The extent of Facebook’s organic reach decline
A string of studies have shown there to be a vast decrease in organic reach since Facebook’s announcement at the start of this month. One piece of research into 21 large brand pages found an average dip of 44.3%, with one page experiencing a decline of 87.8%. This had an impact on engaged users too: a 34.5% decrease, on average. Edgerank Checker also examined the changes, analysing one week either side of the 2nd December. Their research showed a dip in reach of 21%, from 9.4% to 7.5%, with status updates suffering the worst.
Facebook is the top social network on smartphones
Facebook has been crowned the most popular social network on smartphones in 2013, on a list that also includes YouTube, Instagram and Twitter. Facebook was in fact the most popular app of all, with a monthly audience of over 100 million and a year-on-year increase of 27%. Perhaps surprisingly, Instagram came three places higher than Twitter; its 7th place was supported by a monthly audience of 32 million and 66% year-on-year growth, compared to Twitter’s figures of 30.8 million and 36%.
Foursquare’s passive smart phone tracking
Foursquare is extending its data capabilities through constant, passive tracking of smart phone locations. This functionality, necessary to power its ‘passive notifications’ feature that tells users about nearby places, is providing the network with further data to sell to advertisers.
Coca Cola’s #ReasonsToBelieve
Coca Cola are focussing on positivity in their latest campaign, dubbed ‘Reasons To Believe’. As well as the video ad shown below, they are supporting the activity with the hashtag #ReasonsToBelieve on Twitter, Instagram and Facebook, through which the brand is asking fans to share their own acts of kindness.

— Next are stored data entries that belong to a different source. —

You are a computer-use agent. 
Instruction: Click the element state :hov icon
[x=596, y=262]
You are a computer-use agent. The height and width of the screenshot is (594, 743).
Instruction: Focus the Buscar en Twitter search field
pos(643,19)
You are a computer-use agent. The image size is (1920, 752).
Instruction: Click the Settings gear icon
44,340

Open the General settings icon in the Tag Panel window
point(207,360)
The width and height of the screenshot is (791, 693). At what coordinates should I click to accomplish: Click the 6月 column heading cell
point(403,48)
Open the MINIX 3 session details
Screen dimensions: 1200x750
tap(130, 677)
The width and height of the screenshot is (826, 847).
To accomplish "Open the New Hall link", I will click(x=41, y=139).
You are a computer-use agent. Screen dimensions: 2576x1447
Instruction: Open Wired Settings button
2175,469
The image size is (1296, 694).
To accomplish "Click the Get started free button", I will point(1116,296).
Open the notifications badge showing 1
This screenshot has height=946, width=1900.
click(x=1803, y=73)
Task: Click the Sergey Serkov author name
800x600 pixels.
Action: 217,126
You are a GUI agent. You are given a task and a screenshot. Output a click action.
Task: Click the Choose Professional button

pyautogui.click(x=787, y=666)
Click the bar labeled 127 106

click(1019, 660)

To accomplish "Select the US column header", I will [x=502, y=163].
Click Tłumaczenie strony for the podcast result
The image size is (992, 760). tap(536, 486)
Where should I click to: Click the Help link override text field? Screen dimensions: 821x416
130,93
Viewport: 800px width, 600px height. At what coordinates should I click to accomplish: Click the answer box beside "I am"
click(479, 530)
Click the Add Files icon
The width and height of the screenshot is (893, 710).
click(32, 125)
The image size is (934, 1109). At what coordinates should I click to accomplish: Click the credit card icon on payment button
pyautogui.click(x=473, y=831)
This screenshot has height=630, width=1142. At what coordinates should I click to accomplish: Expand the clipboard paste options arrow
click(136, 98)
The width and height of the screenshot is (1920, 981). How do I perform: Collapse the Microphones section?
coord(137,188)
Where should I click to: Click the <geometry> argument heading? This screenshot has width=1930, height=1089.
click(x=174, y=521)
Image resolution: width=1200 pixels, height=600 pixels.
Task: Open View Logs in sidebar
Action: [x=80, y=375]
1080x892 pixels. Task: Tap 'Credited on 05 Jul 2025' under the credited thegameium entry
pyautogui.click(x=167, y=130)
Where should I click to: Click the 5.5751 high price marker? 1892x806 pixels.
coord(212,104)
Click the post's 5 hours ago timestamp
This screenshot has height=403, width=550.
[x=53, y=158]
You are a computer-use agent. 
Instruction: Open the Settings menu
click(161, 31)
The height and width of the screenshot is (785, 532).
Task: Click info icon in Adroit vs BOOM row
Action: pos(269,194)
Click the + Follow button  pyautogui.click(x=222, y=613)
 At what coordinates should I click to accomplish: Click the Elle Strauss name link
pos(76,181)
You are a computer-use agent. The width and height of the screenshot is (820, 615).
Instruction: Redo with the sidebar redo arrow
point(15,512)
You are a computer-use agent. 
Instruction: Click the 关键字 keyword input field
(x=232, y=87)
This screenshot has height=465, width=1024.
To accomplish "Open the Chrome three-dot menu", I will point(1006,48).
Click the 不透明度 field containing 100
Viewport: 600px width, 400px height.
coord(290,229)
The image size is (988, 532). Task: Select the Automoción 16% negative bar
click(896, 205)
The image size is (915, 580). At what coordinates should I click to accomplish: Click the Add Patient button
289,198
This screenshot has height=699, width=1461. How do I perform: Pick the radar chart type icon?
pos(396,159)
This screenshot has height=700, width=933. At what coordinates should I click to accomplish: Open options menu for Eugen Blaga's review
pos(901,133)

Mastercard is asking its social media communities to share their ‘priceless moments’ from 2013 using the hashtag #PricelessNewYear. The best will be shown on billboards in New York’s Times Square during this year’s New Year’s Eve celebrations.
Smart Car USA call for selfies on Twitter
Smart Car USA are encouraging their Twitter followers to share a selfie using the hashtag #smartwrapme. Winners will then see one of the cars dressed up, inspired by their own looks.
— Official smart USA (@smartcarusa) December 17, 2013
Leica selling cameras through Instagram
German optics company Leica is enabling fans to purchase its latest camera, the Leica C, directly via Instagram. Users will need to register with Arco, a startup that enables purchasing through the network, then follow the @Leicabrasil account, which will be uploading a number of photos taken with the camera. Fans can then simply comment ‘purchase’ on any of these in order to buy the product for themselves.
William Hill producing YouTube content
British bookmakers William Hill has produced video content exclusively for YouTube, starring football pundit and ex-professional Robbie Savage. The first of the videos, which forms part of a series, can be seen below.
LinkedIn’s top 25 skills for getting hired
LinkedIn has produced some analysis of the skills that got people hired in 2013: at number one, it’s social media marketing. In fact, tech skills form a huge part of the top 25: numbers two and three are ‘mobile development’ and ‘cloud and distributed computing’ respectively.